Non seulement l’achat de voix est puni pénalement, mais il peut entraîner l’annulation de l’élection après-coup. Le juge administratif effectue un contrôle de la moralité de l’élection. Ce contrôle sert, selon le professeur Bernard Maligner, “à vérifier que des faits, qui ne sont pas nécessairement interdits, ni expressément autorisés, ni forcements constitutifs d’infractions à la législation électorale pénalement sanctionnés, n’ont pas vicié la libre volonté des électeurs”. Ainsi, le fait que des vieillards et des malades ont été conduits au bureau de vote dans la voiture d’un candidat, lui-même candidat à l’élection municipale, et qu’ils ont voté sous la surveillance d’employés de ce candidat, a pu être considéré comme une pression viciant la libre volonté des électeurs (décision du Conseil d’Etat du 23 février 1955).

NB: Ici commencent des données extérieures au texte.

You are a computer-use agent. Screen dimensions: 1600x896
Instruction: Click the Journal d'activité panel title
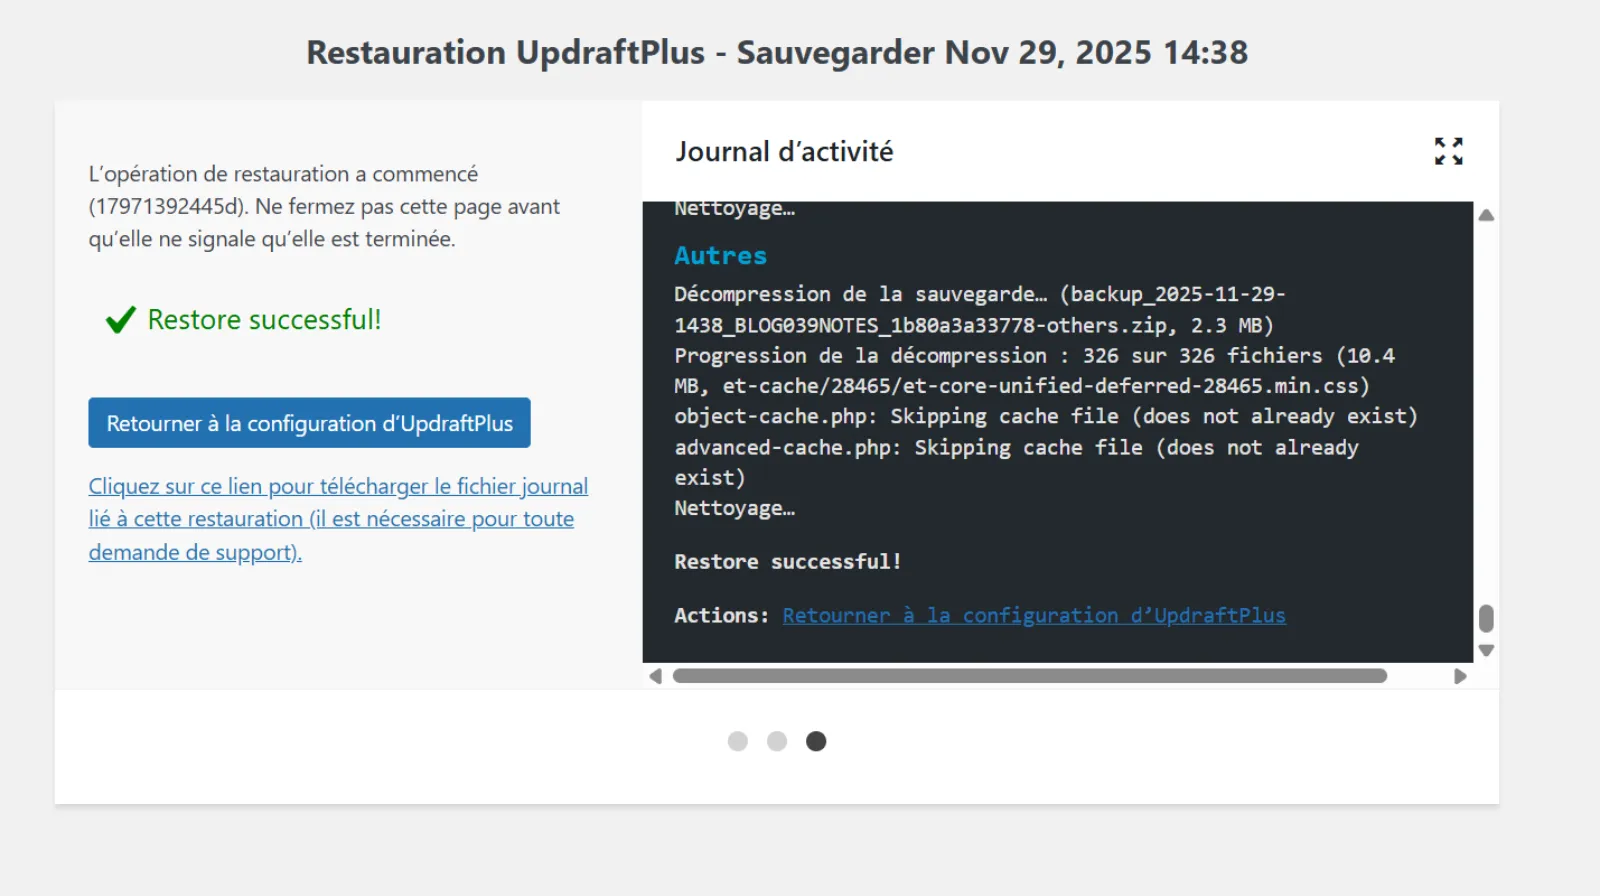pos(784,152)
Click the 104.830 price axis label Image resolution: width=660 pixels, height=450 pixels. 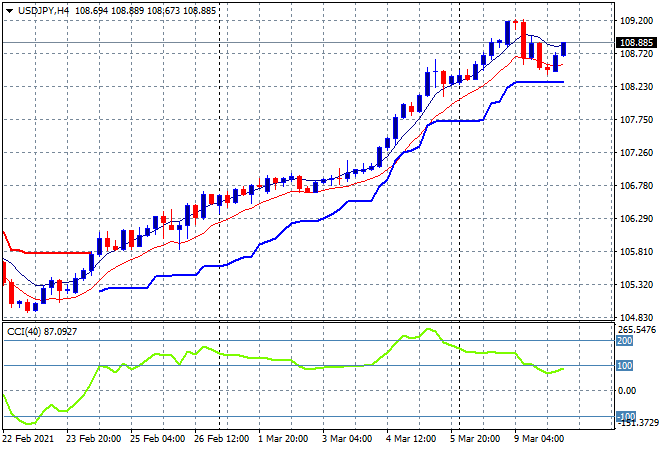click(x=635, y=317)
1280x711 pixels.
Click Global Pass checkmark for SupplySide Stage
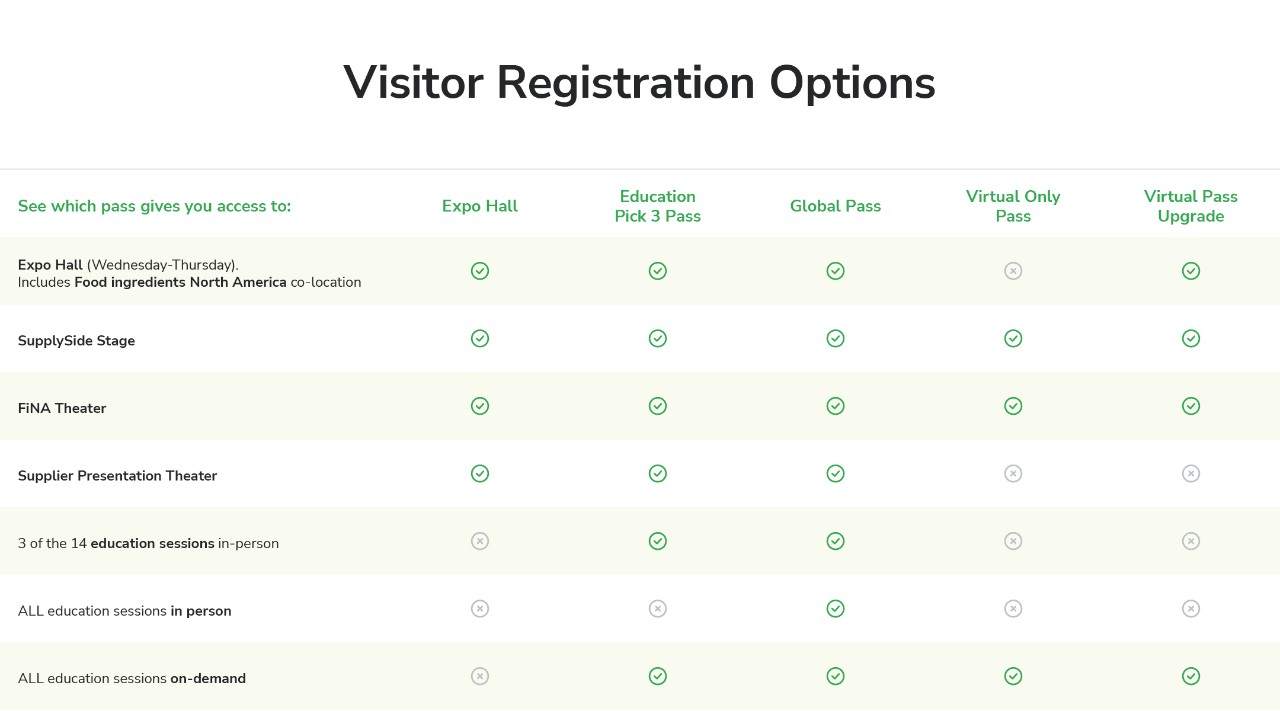(836, 339)
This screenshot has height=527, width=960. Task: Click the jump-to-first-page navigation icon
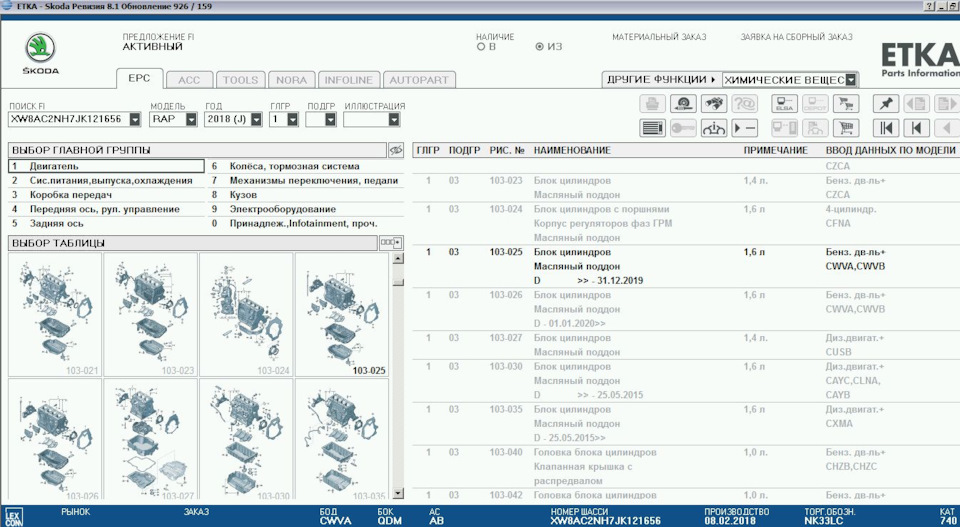886,127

… Mais pas de créer des allocations avant une élection
Telle qu’elle se présente, l’indemnité inflation de 100 euros bénéficie à l’ensemble des électeurs sous réserve d’entrer dans les critères de revenus. Elle constitue une mesure sociale certes très bien placée dans le calendrier électoral, mais qui ne saurait être considérée comme un “achat de voix” au sens du Code électoral. Cette indemnité inflation, qui bénéficiera aux personnes résidant en France dont le revenu mensuel est inférieur à 2 000 euros, ne peut être qualifiée de “don” ou “libéralité” en argent au sens du Code électoral. Elle s’insère dans une politique de lutte contre l’inflation. Elle a certainement vocation à amadouer l’électeur, mais elle n’est pas un chèque ayant pour objet direct d’influencer le vote des électeurs.
Si cette mesure peut être regardée comme électoraliste, parce qu’elle exploite opportunément la coïncidence entre la montée des prix et le calendrier électoral, elle ne correspond absolument pas à de l’achat de voix et n’est donc en rien illégale.
Contacté, Arnaud Montebourg n’as pas répondu à nos sollicitations.